(Dataset entries begins)

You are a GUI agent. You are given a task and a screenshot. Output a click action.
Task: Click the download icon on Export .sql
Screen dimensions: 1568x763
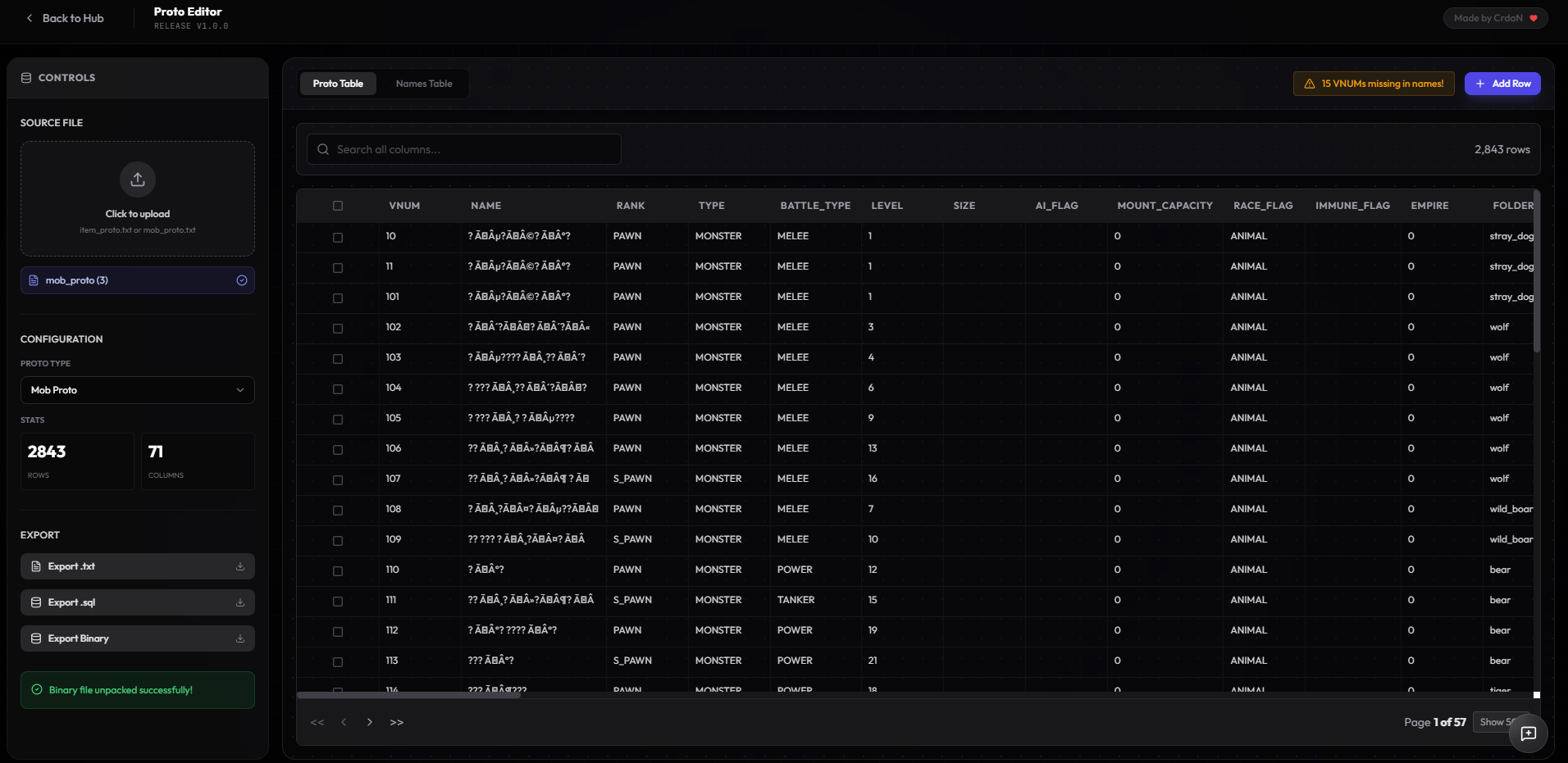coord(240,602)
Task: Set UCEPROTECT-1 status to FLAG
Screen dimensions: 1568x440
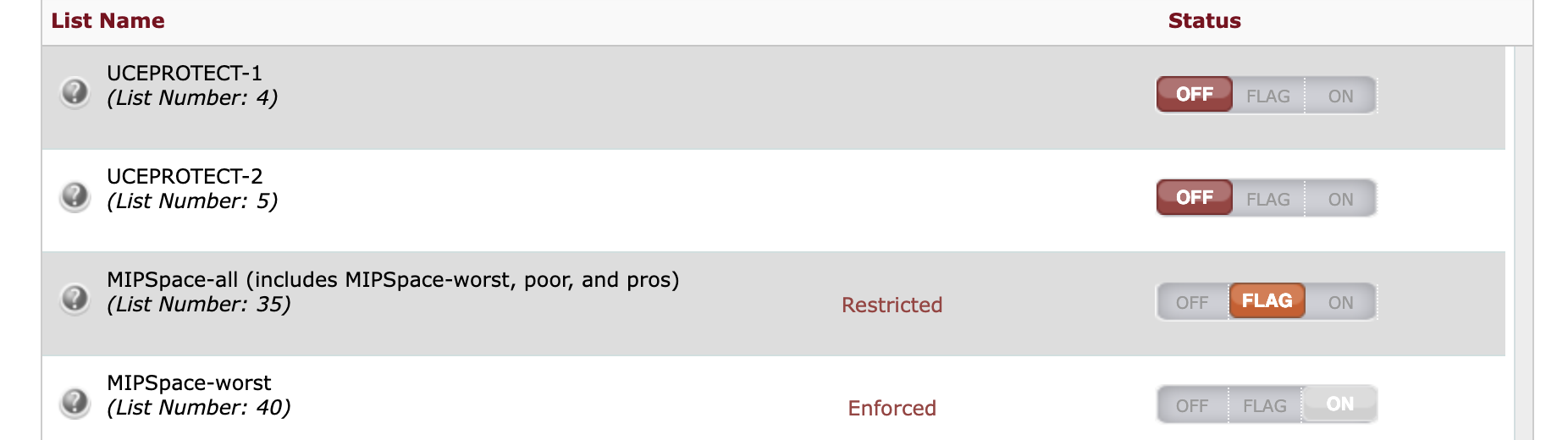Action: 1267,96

(Dataset entries ends)

* _Assignment_: A word-for-word repetition of the data above, without pictures, is the expected answer.

* _Exercise solution_:
You are a GUI agent. You are given a task and a screenshot. Output a click action.
Task: Click the download icon on Export .sql
Screen dimensions: 1568x763
coord(240,602)
Task: Set UCEPROTECT-1 status to FLAG
Screen dimensions: 1568x440
Action: 1267,96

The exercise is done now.